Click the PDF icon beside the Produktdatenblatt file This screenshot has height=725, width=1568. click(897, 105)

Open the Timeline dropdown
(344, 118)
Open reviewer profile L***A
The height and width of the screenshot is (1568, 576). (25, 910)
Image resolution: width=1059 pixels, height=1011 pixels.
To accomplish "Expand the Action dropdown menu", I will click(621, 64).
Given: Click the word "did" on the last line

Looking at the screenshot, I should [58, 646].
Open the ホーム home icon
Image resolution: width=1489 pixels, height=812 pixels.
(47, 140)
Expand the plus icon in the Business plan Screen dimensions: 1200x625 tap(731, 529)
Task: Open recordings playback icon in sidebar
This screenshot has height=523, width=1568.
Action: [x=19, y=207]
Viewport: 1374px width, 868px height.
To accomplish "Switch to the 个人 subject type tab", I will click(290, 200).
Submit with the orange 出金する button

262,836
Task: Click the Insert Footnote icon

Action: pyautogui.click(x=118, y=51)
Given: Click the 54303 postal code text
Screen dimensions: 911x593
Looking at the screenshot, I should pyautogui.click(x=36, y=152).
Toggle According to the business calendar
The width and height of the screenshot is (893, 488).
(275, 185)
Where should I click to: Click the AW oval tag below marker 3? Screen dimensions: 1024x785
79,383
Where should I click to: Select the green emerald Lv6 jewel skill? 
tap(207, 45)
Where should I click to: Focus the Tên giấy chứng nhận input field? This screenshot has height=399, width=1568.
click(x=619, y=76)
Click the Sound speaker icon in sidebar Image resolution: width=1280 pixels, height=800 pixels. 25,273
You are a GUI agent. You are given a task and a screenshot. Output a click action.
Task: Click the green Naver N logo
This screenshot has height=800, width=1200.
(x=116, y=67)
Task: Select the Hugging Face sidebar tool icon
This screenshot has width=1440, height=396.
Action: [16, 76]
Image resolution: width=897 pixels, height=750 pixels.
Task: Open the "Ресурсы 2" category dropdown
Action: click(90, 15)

**What you have to do**
Which of the lines above include the word "sidebar"? List those lines.

**Solution for this task**
Task: Open recordings playback icon in sidebar
Click the Sound speaker icon in sidebar Image resolution: width=1280 pixels, height=800 pixels. 25,273
Task: Select the Hugging Face sidebar tool icon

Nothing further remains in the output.